Следует заметить, что подоплека бунтарства мобилизованных солдат выходила за рамки банальной жажды алкоголя. Во время «пьяных погромов» проявлялся широкий спектр накопившихся конфликтов и противоречий с местной администрацией, военными властями и полицией, разочарование в верховной власти и пр. Толпа мобилизованных, рабочих, крестьян, собиравшаяся разгромить винную лавку, легко переключалась на другой раздражитель — административные здания и представителей местной власти. 19 июля в поселке Макеевка Области Войска Донского толпа запасных нижних чинов вместе с рабочими местных заводов подошла к поселковому полицейскому управлению и потребовала от пристава Ломовцева немедленного открытия винных лавок. Так как Ломовцеву не удалось убедить толпу разойтись, а агрессивность людей только возрастала, был вызван взвод казаков, который разогнал народ. Однако люди собрались в другом месте и начали громить лавки, бросали камни в окна и двери. Полиция и взвод казаков, пытаясь разогнать толпу, открыли огонь. В образовавшейся суматохе жандармский унтер-офицер Агеев был оттеснен толпой, из которой в его адрес раздались крики «бей его!». Агеев сумел скрыться от толпы в одном из дворов, в доме некой Анастасии Бегляровой. Толпа, не найдя Агеева, начала уже было расходиться, но в это время из дома вышла маленькая дочь Бегляровой и сказала: «Дядя у нас». Толпа стала требовать выдачи Агеева. Тот вышел добровольно, надеясь, что ему удастся успокоить буйствовавших, но едва появился на пороге, как был убит камнем. Тем временем другая толпа ранила сидельца Гончарова, убила его сына, разбила лавку, напилась и двинулась к другой лавке, которую тоже разбила. Прибывшая полусотня казаков рассеяла толпу и арестовала нескольких человек. На другой день толпа явилась к полицейскому участку, требуя освобождения своих товарищей. Казакам пришлось открыть огонь, убив трех и ранив двух человек. После этого толпа направилась на станцию Бузановку, где в этот день должна была производиться отправка запасных, прогнала машиниста с паровоза поезда, в котором должны были отправляться запасные, выпустила пар из паровоза и, наконец, стала громить саму станцию. Прибывший взвод казаков открыл стрельбу, было убито 10 человек и ранено 15. На этом беспорядки прекратились, но запасные разбежались[431]
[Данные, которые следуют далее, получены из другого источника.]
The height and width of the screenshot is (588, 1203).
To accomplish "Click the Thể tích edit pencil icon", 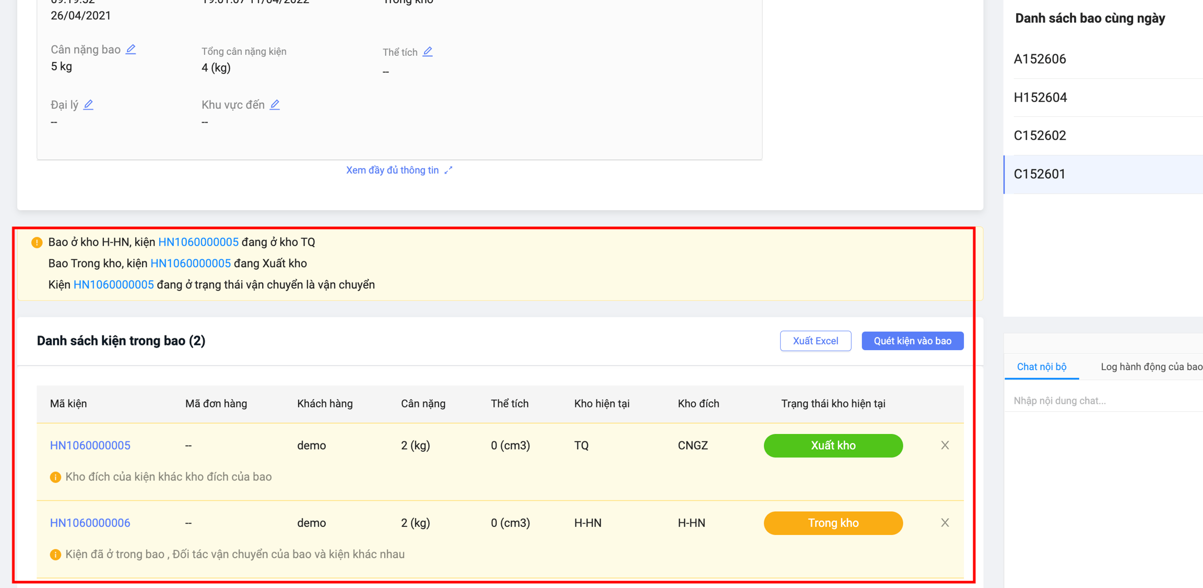I will [428, 52].
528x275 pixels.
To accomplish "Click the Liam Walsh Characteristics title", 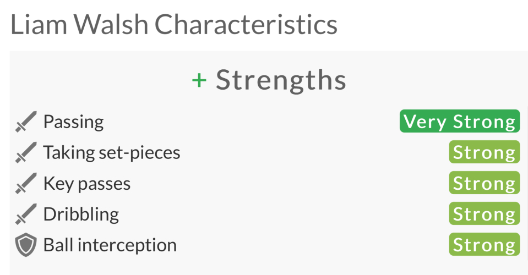I will pyautogui.click(x=173, y=25).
. Понадобилось некоторое время, чтобы собрать их вновь. В отчете начальника Донского областного жандармского управления в департамент полиции указывалось, что беспорядки не имели никакой политической подоплеки, а были исключительно пьяным делом. Вместе с тем преследования полицейских чинов и препятствие отправке запасных указывают на вполне рациональный и политически мотивированный характер действия пьяной толпы, для которой разгром винной лавки был скорее прелюдией к дальнейшим действиям.Конфликты с представителями власти являлись не только отголоском былого противостояния на революционной почве, борьбы с полицией как символом внутреннего политического и классового врага. Выдвигались претензии, вызванные мобилизацией: запасные были недовольны, что полицейских не отправляют на фронт, и требовали, чтобы мобилизация распространялась и на них. Так, например, 23 июля в Череповце толпу из запасных и частных лиц, намеревавшуюся разгромить винную лавку, остановили несколько полицейских. Собравшиеся начали обвинять последних в том, что они не идут на войну, пытались учинить насилие в отношении представителей власти, но последние открыли огонь, двое были убиты[432]
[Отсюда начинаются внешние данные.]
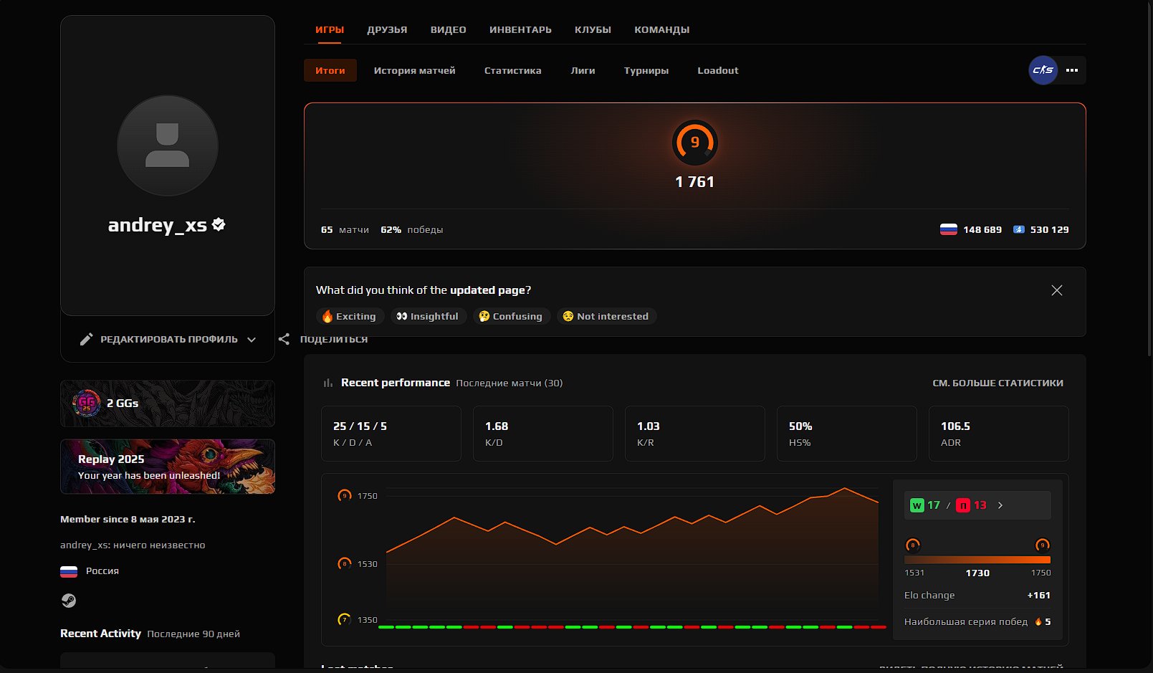Open the Статистика sub-tab
The height and width of the screenshot is (673, 1153).
coord(512,70)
. Во время бунта в Самаре запасные потребовали, чтобы стражников также отправили на фронт, после чего напали на них и на полицию[433]. В Барнауле 22 июля началась форменная охота запасных на всех полицейских[434]. Во время мобилизационных беспорядков толпа запасных, случалось, поднимала красные флаги и выкрикивала политические лозунги, что произошло, например, 22 июля в Томске около сборного пункта[435]. Также имело место сознательное осквернение царских портретов, что случилось, например, в Барнауле и селе Ребриха во время разгрома запасными местного волостного управления[436].Один политический ссыльный, следовавший в Сибирь в то время, когда из Сибири вывозили эшелоны с новобранцами, писал брату в Петроград: «Когда я ехал по Сибири был как раз разгар мобилизации. Всюду шли разгромы казенок, убийства исправников и воинских начальников. Были попытки освобождения тюрем. Все это часто сопровождалось стрельбой по запасным, массовыми арестами и убийствами. Интересно, что запасные всюду относились к нам сочувственно, приветствовали, передавали газетку, разговаривали о войне и пр.»[437]
Сочувственное отношение к политическим ссыльным могло объясняться как завистью, что они не будут гибнуть на войне, так и предчувствием, что война приведет к революции.